La regione meridionale dell’Afghanistan – controllata dai talebani e dai loro alleati – ha la maggiore quota di produzione di oppio nazionale con il 57%, che equivale a circa 5.200 tonnellate. La seconda regione di produzione di oppio più importante dell’Afghanistan è quella settentrionale – in mano alle milizie uzbeke e tagike spesso alleate del governo – con 1.400 tonnellate e il 16% della produzione afghana. Al terzo posto c’è la regione occidentale che guarda con 1.200 tonnellate e il 13%. Le restanti regioni orientali, nordorientali e centrali rappresentano insieme il 12% della produzione di oppio.
Il rapporto sottolinea che «Durante lo stesso periodo di riferimento, i prezzi medi alla produzione agricola al momento del raccolto sono diminuiti in tutte le regioni dell’Afghanistan, da meno 7% nell’ovest a meno 50% nel nord-est. L’unica eccezione è stata la regione meridionale, dove i prezzi sono rimasti stabili e sono diminuiti solo dopo il raccolto. Con un valore di 1,39 miliardi di dollari Usa e circa il 7% del Pil stimato dell’Afghanistan, nel 2017 il valore stimato della produzione di oppio nella produzione di oppio è aumentato del 55% rispetto ai livelli del 2016».
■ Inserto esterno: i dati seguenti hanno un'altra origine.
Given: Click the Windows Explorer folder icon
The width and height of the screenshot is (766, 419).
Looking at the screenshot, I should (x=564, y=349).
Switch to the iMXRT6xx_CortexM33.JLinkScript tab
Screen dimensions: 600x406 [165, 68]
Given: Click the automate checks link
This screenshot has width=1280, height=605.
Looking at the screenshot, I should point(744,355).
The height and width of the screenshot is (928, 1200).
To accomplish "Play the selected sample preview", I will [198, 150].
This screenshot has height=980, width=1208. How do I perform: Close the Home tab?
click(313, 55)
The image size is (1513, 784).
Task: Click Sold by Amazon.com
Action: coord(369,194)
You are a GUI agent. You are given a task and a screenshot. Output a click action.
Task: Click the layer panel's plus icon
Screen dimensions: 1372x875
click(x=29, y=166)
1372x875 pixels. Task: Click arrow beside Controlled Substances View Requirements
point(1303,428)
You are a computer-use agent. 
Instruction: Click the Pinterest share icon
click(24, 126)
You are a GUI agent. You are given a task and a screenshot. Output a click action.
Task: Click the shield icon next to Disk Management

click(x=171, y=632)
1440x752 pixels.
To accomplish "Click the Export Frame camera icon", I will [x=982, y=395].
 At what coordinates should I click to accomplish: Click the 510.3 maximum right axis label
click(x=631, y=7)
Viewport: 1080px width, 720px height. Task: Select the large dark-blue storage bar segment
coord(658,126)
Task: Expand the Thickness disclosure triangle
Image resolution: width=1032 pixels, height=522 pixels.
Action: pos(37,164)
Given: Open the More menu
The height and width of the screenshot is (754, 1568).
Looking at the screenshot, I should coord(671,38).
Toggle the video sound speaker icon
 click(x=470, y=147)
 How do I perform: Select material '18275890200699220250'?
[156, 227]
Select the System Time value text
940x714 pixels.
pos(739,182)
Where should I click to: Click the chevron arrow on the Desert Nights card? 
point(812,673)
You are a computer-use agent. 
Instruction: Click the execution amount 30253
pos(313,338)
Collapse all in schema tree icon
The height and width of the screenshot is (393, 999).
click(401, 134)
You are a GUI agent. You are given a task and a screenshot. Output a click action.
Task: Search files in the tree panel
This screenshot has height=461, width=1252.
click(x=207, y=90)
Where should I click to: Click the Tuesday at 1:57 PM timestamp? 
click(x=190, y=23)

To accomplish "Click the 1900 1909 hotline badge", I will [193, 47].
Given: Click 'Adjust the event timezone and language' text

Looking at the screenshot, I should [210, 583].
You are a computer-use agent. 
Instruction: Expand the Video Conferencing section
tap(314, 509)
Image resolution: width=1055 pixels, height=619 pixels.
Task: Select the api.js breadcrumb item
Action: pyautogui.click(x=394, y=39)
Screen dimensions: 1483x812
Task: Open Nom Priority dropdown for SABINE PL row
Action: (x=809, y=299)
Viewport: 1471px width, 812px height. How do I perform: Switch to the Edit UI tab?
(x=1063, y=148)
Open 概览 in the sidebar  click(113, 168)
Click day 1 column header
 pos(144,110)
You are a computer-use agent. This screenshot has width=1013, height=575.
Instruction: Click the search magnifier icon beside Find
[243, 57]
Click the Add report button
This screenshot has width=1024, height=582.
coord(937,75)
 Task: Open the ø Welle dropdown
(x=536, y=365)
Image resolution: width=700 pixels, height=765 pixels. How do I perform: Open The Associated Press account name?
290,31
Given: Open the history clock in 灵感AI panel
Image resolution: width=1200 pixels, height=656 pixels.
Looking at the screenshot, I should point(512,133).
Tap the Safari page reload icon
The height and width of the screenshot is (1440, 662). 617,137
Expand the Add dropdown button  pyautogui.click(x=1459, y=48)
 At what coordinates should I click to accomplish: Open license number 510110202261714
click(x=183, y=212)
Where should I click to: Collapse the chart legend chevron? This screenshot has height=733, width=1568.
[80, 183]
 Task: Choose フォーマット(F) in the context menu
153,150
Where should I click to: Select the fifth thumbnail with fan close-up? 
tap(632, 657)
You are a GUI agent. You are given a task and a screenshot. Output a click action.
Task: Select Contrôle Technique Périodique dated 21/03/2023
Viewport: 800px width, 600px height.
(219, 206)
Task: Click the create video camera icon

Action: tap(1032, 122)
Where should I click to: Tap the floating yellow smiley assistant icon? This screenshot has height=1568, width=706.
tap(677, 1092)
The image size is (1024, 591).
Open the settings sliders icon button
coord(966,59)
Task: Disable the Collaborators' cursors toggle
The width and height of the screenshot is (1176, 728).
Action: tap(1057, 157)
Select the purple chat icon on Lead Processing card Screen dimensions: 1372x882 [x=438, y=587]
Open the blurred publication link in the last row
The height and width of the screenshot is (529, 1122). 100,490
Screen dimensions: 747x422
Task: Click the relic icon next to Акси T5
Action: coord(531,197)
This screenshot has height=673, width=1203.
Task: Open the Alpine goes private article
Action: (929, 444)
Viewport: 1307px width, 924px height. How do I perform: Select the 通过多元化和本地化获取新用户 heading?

Fedotov evidenzia che «Queste cifre spaventose dovrebbero farci prendere considerevole pausa di riflessione su come trovare una soluzione praticabile e realizzabile per fermare le droghe illecite che fluiscono dall’Afghanistan, Esorto nuovamente la comunità internazionale a rivedere il suo impegno con l’Afghanistan e a riconoscere che potrebbero essere necessarie nuove valutazioni e revisioni politiche».
Per il Paese si tratta di una notizia terribile: «In Afghanistan . conclude Fedotov – che già soffre per l’oppio prodotto all’interno dei suoi confini, aumenterà l’abuso di droghe, con una maggiore dipendenza dall’economia illegale e livelli crescenti di corruzione».
Ecco come è ridotto, dopo 16 anni di intervento occidentale e italiano, un Paese dove dovevamo portare la democrazia, la pace e la prosperità.